### Complete the following
1: In the forum thread on buying a gateway, where does nds-card.com ship from?
2: Please carry on the forum thread on buying a gateway from its final line.

# Best place to get a gateway from?



## AquaX101 (Jan 26, 2015)

RealHotStuff doesn't sell gateways any more, and I already ordered from them on saturday so I am getting a refund but I haven't yet. What is the best site to get a gateway from?


----------



## xdrako23x (Jan 26, 2015)

nds-card.com


----------



## AquaX101 (Jan 26, 2015)

xdrako23x said:


> nds-card.com


 
where do they ship from?


----------



## xdrako23x (Jan 26, 2015)

AquaX101 said:


> where do they ship from?


 
Hong Kong but it the only trusted seller by gbatemps website
http://gbatemp.net/dynamic/nds-card-com-gbatemp-trusted-reseller.91/


----------



## Arras (Jan 26, 2015)

If you want something cheap and don't really care how long it takes, try eachmall.me. If you're looking for something with reasonably fast shipping for a decent price, you'll have to look elsewhere though.

Or just look at this:
http://shoptemp.net/products/Gateway-3DS-p-675.html


----------



## Joe88 (Jan 26, 2015)

http://www.eachmall.me/goods-30962-30962.html


----------



## AquaX101 (Jan 26, 2015)

### Material provided

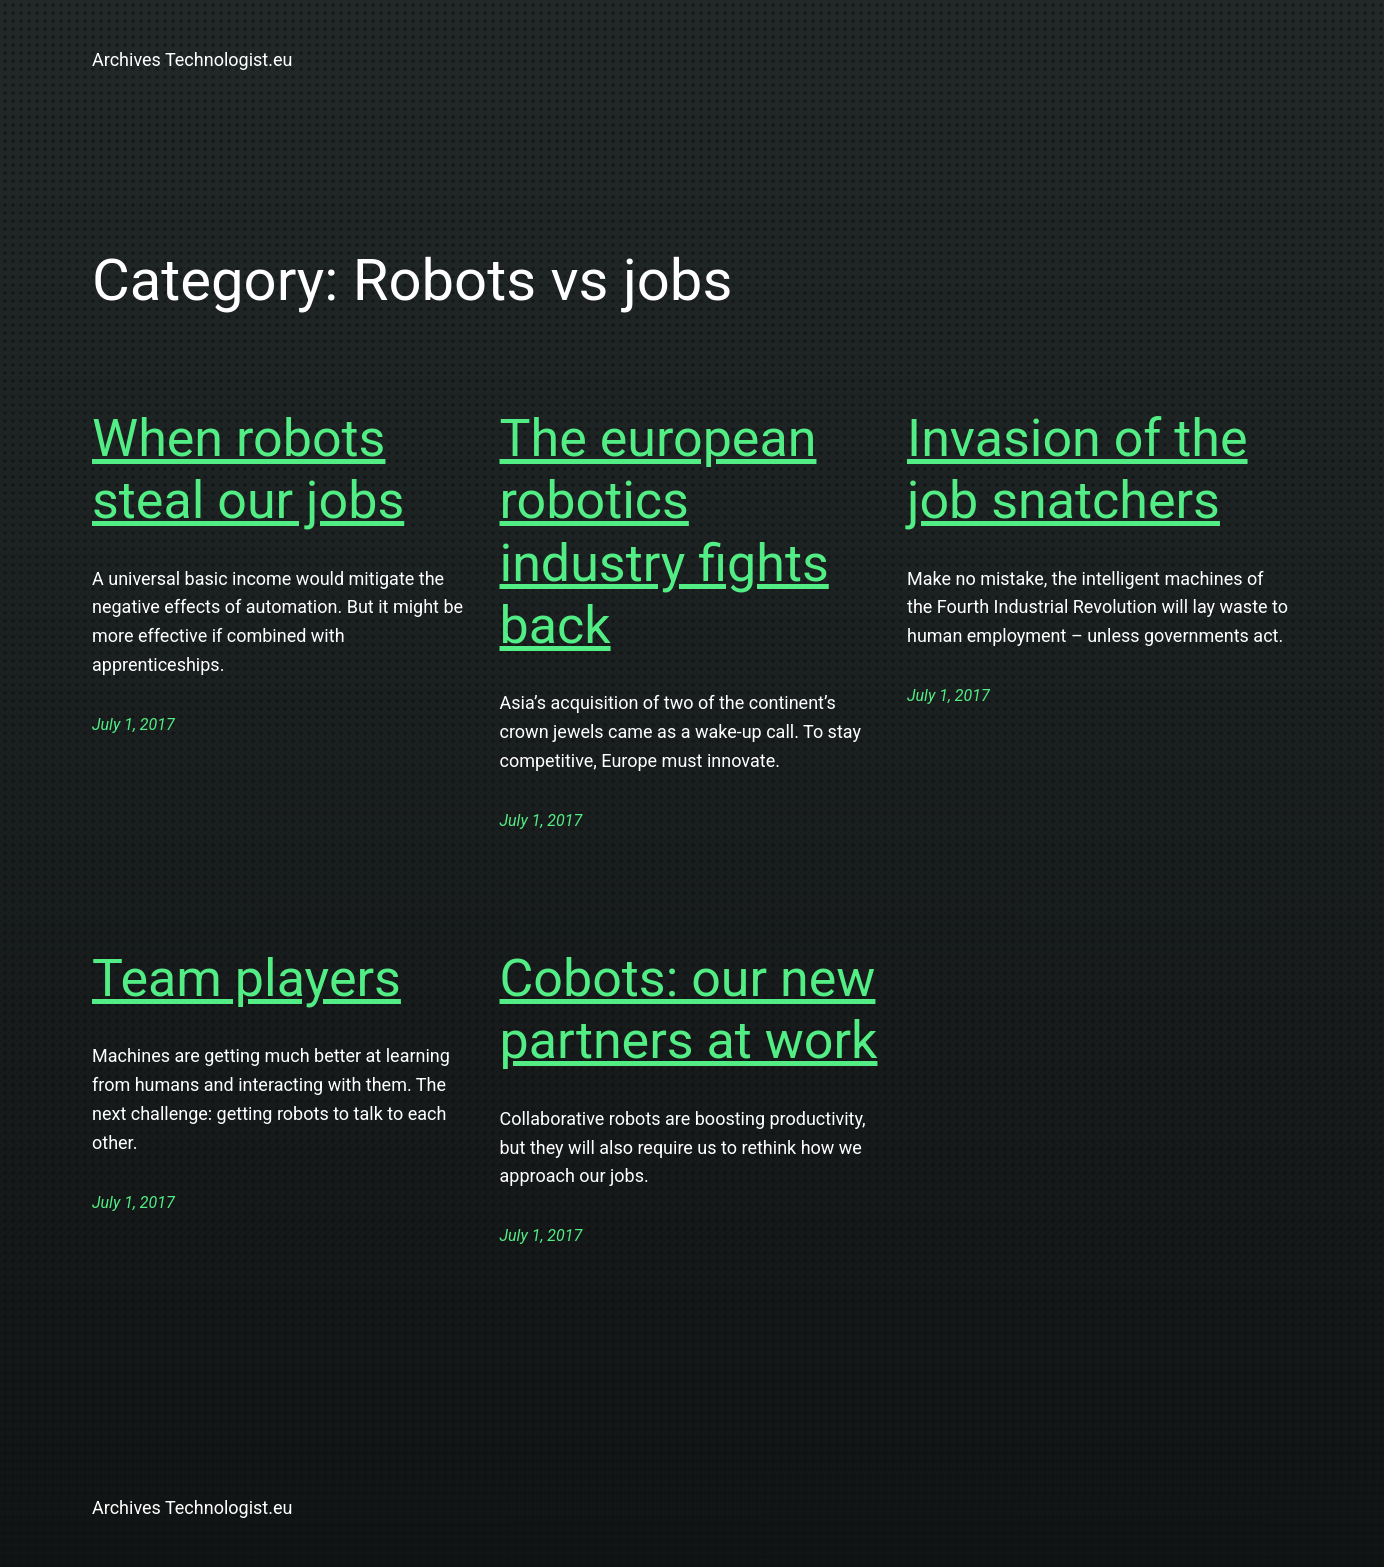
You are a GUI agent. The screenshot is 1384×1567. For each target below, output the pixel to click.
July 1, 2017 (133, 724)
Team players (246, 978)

### Solved problems
1: Hong Kong.

2:
Has anybody tried from WCRepairs?


----------



## xdrako23x (Jan 26, 2015)

AquaX101 said:


> Has anybody tried from WCRepairs?


 
I've read somewhere that this is not recommanded but I dont know.


----------



## Shad0wninja (Jan 26, 2015)

I just ordered from modchipfactory.com

Hope all goes well, they say 2-5 days shipping for US and 7-10 days for Canada


----------



## xdrako23x (Jan 26, 2015)

102$cad without shipping


----------



## AquaX101 (Jan 26, 2015)

anybody else try from wcrepairs? For me its a tie with modchipcentral and wcrepairs right now


----------



## rycars (Jan 26, 2015)

http://www.modchipsdirect.com/gateway-3ds.html

Ships from NY and $5 cheaper than WCrepairs.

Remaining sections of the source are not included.